Il a beaucoup parlé. Il a beaucoup écrit. Mais il a surtout été diffusé par toutes sortes de moyens, sur toutes sortes de plateformes qui n’existaient même pas, il y a quelques années à peine.
Aucun doute que ce contexte médiatique a accentué l’effet d’abondance et d’omniprésence du pape François.
Deuzio
Tout le monde a souligné, à juste titre, l’importance capitale de l’encyclique Laudato si’ (Loué sois-tu) sur l’écologie intégrale.
Malheureusement, on n’en a retenu que les critiques de la consommation de masse formulées par François et peut-être pas assez les causes spirituelles profondes de ce consumérisme sans limites qu’il identifie très bien : à savoir, le vide existentiel que nos sociétés laissent au cœur de l’homme contemporain après le ravage de la sécularisation.
Pour ceux qui voudraient combler ce vide (autrement qu’en remplissant son panier d’achats sur Amazon Prime), il y a bien sûr, en premier lieu, tout l’enseignement du Christ et de son Église qui constituent un véritable trésor de sens. Mais François proposait aussi, dans un autre texte de moindre envergure et un peu plus confidentiel, un autre remède, complémentaire à la doctrine de la foi, pour combler ce vide: la littérature.
Dans Louée soit la lecture – une lettre qu’il adresse aux formateurs des séminaires du monde entier – il se désole que « l’attention portée à la littérature [ne soit] pas considérée comme essentielle. Je voudrais affirmer que cette approche n’est pas bonne. Elle est à l’origine d’une forme grave d’appauvrissement intellectuel et spirituel des futurs prêtres qui sont ainsi privés d’un accès privilégié, par la littérature, au cœur de la culture humaine et plus précisément au cœur de l’être humain. »
La littérature serait donc une voie d’accès à la vérité qui serait complémentaire à la doctrine? Pour le pape, l’Esprit Saint souffle où il veut, mais d’une manière particulière du côté des artistes, des poètes et des auteurs de ce monde. Par leur sensibilité, ils ouvrent l’esprit des lecteurs au mystère.
Tercio
On a parlé de la grande proximité du pape pour les plus pauvres, pour les marginalisés. Eh bien! Pour François, les jeunes faisaient partie des laissés-pour-compte de notre époque et méritaient une attention particulière.
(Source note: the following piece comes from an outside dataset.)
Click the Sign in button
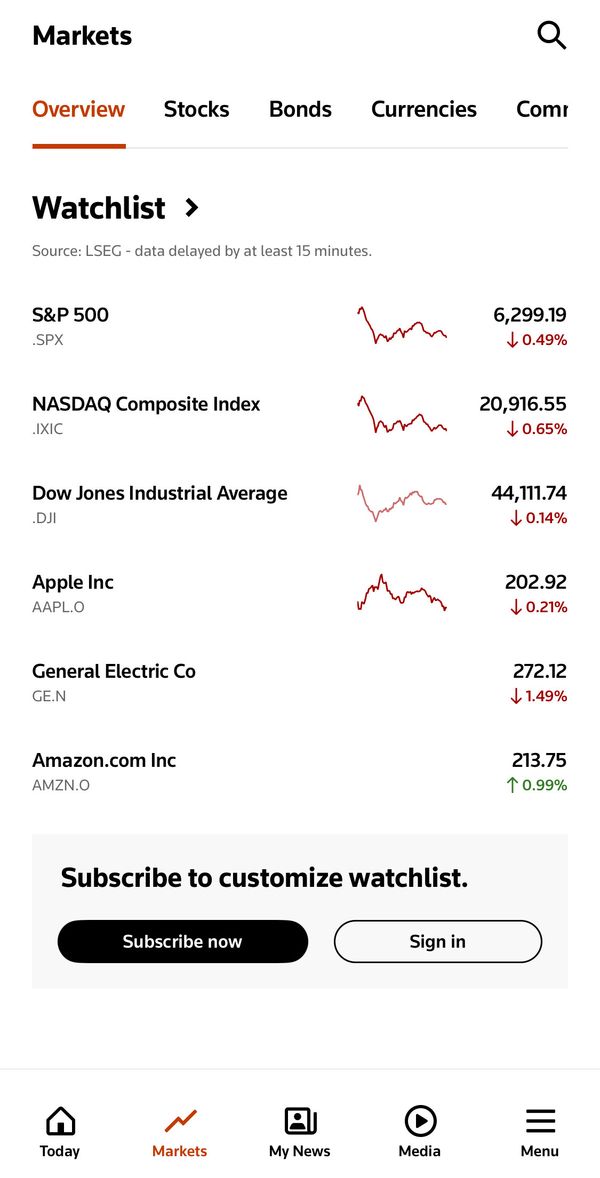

Que ce soit aux Journées mondiales de la jeunesse ou dans l’exhortation apostolique Christus vivit, le pape a eu des paroles d’encouragement très belles et très fortes pour les jeunes du monde entier :
« Ne confondez pas le bonheur avec un divan et ne vivez pas toute votre vie derrière un écran. Il vaut mieux que vous laissiez germer les rêves et que vous preniez des décisions. Prenez des risques, même si vous vous trompez. Ne survivez pas avec l’âme anesthésiée, et ne regardez pas le monde en touristes. Faites du bruit! »
Et cette prise de risque dont parle François, il la mettait en pratique dans son ministère pétrinien.
Il aura certainement été le pape de la prise de risque, de l’Église en sortie… et de l’Église accidentée.
Combien de fois François a pris le risque d’être mal compris, que ses propos soient mal interprétés? Pour quel gain? Pour que des milliers de gens éloignés du Christ puissent gouter un peu à sa miséricorde.
*
Dimanche dernier, François prenait encore un autre risque.
À 88 ans, à peine sorti d’une longue hospitalisation, affaibli par la maladie, le pape tenait à offrir aux fidèles de Rome et au monde entier sa dernière bénédiction pascale. Il s’est habillé en pape. Il a même fait un dernier tour de papemobile sur la place Saint-Pierre.
Quelques heures plus tard, au terme d’une vie totale, une vie entièrement donnée à Dieu et à son prochain, le Saint-Père rendait l’âme à son Père.
Le pape du rap drop le mic un lundi de la résurrection. En tombant, le micro fait… Pâques.